I had 3 dwarfs that I just very recently had to seperate (had to take 1 out as the others were biting him)
I was told to get them all their own wheel, water bottle, food bowl etc in their cage so they all have their own stuff.
You might want to consider getting another wheel etc to try and stop any arguments in the future. Oh and also, make sure there is more than one place for them to sleep as they don't always wanna sleep in the same place together.

Hope that helps.


----------



## blade100 (Aug 24, 2009)

think your ment to have 2 wheels as well as food bowls and water bottles as they can't guard over it.

looking good though!


----------



## thedogsmother (Aug 28, 2008)

I dont want to put a downer on your really lovely tank but when they get older you might want to get one without the shelves as they can become territorial over the different levels. As Blade said they will need 2 of any high value items so thats bottles, food bowls and wheels (scatter feeding might also be a good idea). Having said that a long time ago I got 2 chinese hammy brothers who lived in a cage with three levels, they had one of everything and they never had a fall out so I suppose its also down to the nature of the hammies too.


----------



## niki87 (Nov 18, 2009)

Yes it does look good but you might want to consider a different bedding as shavings can cause respiritory problems. But yes looks brill! xx


----------



## thedogsmother (Aug 28, 2008)

niki87 said:


> Yes it does look good but you might want to consider a different bedding as shavings can cause respiritory problems. But yes looks brill! xx


Is that for hamsters too? I thought it was just rats and mice.


----------



## niki87 (Nov 18, 2009)

thedogsmother said:


> Is that for hamsters too? I thought it was just rats and mice.

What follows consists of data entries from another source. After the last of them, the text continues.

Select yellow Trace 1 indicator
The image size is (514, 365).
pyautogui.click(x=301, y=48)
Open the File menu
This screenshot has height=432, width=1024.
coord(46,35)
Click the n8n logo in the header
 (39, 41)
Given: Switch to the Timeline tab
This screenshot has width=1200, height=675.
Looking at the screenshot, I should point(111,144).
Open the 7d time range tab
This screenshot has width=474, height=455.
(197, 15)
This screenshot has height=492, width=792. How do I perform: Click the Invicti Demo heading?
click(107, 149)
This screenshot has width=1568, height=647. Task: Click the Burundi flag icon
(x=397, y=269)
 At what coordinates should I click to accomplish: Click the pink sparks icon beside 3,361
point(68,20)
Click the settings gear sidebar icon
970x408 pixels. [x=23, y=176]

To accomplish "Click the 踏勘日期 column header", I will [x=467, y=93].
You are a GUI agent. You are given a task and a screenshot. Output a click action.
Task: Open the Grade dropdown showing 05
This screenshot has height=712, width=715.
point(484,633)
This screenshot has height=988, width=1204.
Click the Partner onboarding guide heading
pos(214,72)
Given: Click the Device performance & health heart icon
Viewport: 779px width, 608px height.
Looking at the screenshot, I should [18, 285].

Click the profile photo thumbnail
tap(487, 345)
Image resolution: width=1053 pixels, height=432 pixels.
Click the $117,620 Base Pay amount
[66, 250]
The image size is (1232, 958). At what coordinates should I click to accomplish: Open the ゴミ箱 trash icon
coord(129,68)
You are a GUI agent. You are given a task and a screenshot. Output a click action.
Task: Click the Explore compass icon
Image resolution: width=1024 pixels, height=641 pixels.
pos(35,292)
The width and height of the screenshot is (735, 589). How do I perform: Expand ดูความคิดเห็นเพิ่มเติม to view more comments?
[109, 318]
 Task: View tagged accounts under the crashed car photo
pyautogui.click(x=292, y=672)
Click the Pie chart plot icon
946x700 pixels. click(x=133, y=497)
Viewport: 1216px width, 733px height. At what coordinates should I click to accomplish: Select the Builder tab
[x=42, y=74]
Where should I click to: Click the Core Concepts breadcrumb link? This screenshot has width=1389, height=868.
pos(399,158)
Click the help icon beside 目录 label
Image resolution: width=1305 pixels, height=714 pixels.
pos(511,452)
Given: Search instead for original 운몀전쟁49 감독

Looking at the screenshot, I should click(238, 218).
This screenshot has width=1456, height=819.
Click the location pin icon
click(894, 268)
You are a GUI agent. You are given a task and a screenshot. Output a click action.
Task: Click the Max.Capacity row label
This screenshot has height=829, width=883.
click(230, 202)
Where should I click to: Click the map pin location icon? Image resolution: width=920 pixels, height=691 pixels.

Oh really? Oh well I don't know. I read somewhere that advised against it for guineas....I thought so it was for all small animals. But am happy to stand corrected!


----------



## thedogsmother (Aug 28, 2008)

Just googled it and yes they are considered an irritant to hamsters too and can lead to chronic chest complaints, glad I dont use them now. I use aubiose for all my rodents.


----------



## niki87 (Nov 18, 2009)

thedogsmother said:


> Just googled it and yes they are considered an irritant to hamsters too and can lead to chronic chest complaints, glad I dont use them now. I use aubiose for all my rodents.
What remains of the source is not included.